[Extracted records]
━━━━━━
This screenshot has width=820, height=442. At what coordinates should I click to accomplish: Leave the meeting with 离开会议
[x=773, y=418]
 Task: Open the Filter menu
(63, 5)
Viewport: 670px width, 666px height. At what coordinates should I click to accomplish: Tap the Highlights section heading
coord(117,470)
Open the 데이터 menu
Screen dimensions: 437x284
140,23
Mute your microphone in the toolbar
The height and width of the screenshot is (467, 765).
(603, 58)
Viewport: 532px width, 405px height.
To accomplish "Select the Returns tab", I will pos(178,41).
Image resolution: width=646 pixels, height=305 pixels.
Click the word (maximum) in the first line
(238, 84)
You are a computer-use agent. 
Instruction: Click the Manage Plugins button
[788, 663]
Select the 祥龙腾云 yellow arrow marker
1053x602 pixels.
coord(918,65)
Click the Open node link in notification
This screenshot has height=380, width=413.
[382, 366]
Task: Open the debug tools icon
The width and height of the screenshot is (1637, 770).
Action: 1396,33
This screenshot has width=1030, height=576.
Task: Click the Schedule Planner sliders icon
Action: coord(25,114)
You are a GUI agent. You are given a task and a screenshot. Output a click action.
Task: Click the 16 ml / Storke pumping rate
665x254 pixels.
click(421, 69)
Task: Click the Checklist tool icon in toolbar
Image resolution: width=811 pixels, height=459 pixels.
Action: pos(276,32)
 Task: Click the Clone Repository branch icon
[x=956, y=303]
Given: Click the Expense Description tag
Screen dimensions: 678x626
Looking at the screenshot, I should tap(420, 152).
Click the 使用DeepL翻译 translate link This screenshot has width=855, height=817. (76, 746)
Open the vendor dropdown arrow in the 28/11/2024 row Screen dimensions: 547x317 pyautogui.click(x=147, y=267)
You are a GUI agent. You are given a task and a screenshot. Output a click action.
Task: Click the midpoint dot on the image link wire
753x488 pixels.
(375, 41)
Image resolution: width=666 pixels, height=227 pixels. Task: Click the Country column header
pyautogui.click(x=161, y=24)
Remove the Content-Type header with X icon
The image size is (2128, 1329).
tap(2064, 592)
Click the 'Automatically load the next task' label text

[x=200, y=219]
━━━━━━
■ Written request ■
Count the lines in the entries above that contain the string "arrow", matching case exactly. Reply with the number alone.

■ Solution to the problem ■
2